Halloween and Holy Days



As it’s observed today, Halloween doesn’t do much for me.

There is pressure to buy things, dress up in ghoulish costumes, eat lots of candy, and coo and ahh over neighborhood children that come to the door being cute. What I want is a quiet place where I can spend time in the presence of my dead.

The Halloween I cherish the most is the one that came six months after Evelyn died. Late in the afternoon of All Hallows Eve, I went to Grace Episcopal Cathedral in San Francisco. Only two people were there, kneeling by the rows of red votives burning up front.

I sat on a wooden pew in the middle of the gray stone cathedral with pillars and walls rising up to a vaulted roof. Later, as darkness came, a small group of people gathered in a side chapel to sing evensong. I watched the candles burn in the darkness, listened to the music, and remembered my beloved. I thought of her love and compassion, and how she was drifting away no matter what I did to keep her close. I felt lost without her.

Where did we get off the Spiritual Boat to gorge in Self-Indulgence?

In our society’s push to make money out of death, in our costumed depictions of violent and gory ways to die, in our attempts to downplay the hard reality of grief, we do disservice to our dead, especially if they died because of acts of violence.

We also do disservice to ourselves, to the delicate fabric that holds us together in the time of grief. And if our loved one died this year, then death is too close and too raw for us to even think about making fun of it. At a time when we can barely tolerate any mention of death, seeing dozens of people laughing as serial killers and flesh-eating zombies can spiral us out of the control we’ve been able to patch together.

We need the holy of the holiday back.

Many religions and cultures have ceremonies at this time of year to address the growing darkness of the world, the coming of winter, and the death of the growing season in the northern hemisphere. But I’m not concerned about the formal religious ceremonies. I’m talking about entering the sacred space where life and death meet.

In the Christian Church, Halloween on October 31 is the start of three days of religious observances. It’s not about hookers, great pumpkins, or getting into sword fights with leg bones. On November 1, Christians honor the saints of the faith. On November 2, they honor family and friends who have died.

I grew up Christian, but it was the Celtic celebration of Samhain that made me care about this holiday again, because it acknowledges that death is real, that people we love die, and our hearts are torn apart.

Whatever faith we follow, and whether or not we follow any faith, we can use this weekend to remember our dead in ways that nurture us.
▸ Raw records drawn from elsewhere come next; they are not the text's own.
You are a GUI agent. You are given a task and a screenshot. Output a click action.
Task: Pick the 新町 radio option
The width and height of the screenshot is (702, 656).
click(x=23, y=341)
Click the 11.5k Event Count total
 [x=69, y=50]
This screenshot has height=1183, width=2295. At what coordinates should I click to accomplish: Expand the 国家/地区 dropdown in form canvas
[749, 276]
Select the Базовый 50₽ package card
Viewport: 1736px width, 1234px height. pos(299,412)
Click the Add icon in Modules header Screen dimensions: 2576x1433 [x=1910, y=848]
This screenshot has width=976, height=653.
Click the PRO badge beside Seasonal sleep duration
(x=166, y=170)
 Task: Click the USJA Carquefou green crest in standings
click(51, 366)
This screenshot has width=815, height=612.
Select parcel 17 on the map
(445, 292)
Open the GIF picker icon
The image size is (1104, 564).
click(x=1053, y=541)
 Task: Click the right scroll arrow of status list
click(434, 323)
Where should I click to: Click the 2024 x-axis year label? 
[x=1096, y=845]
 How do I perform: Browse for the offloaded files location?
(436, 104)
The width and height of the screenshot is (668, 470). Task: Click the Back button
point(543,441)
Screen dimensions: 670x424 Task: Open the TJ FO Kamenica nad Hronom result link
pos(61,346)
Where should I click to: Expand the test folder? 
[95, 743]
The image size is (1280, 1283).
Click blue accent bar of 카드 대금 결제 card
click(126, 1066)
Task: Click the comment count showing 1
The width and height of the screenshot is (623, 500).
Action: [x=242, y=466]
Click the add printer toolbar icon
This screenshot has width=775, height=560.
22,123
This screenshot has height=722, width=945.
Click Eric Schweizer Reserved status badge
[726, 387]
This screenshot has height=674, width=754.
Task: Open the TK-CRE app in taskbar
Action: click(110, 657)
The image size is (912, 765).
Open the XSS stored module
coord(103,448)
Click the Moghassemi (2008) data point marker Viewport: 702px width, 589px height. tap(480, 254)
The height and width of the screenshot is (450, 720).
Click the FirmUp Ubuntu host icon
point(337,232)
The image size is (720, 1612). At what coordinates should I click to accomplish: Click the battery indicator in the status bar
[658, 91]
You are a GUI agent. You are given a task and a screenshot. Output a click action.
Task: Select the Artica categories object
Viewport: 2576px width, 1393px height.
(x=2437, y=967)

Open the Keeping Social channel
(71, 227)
We can create our own rituals. This can be as simple as taking a walk through woods that our loved ones cherished. Or going to the cemetery and talking with the ancestors who are there. Or lighting candles and sitting with others in front of photos of family and friends who have died, sipping tea, and telling each other stories about them. We need time to remember the people we’ve loved so that their lives do not end with their deaths.

Underneath all the Halloween decorations and activities, there is a longing in each of us to make peace with the fear of death, not just flick our nose at it. This weekend is perhaps the one time in the entire year that we are given an opening to talk to each other about death, and most of us just don’t.

Every Halloween I return to Grace Cathedral, if only in my mind, and watch the candles flicker in the darkness inside that gray stone building. The candles burn for the dead. They also burn for the living. They burn to guide the dead home and bring us hope.


May we each find a quiet place this weekend to remember, honor, and cherish the people we have come to love.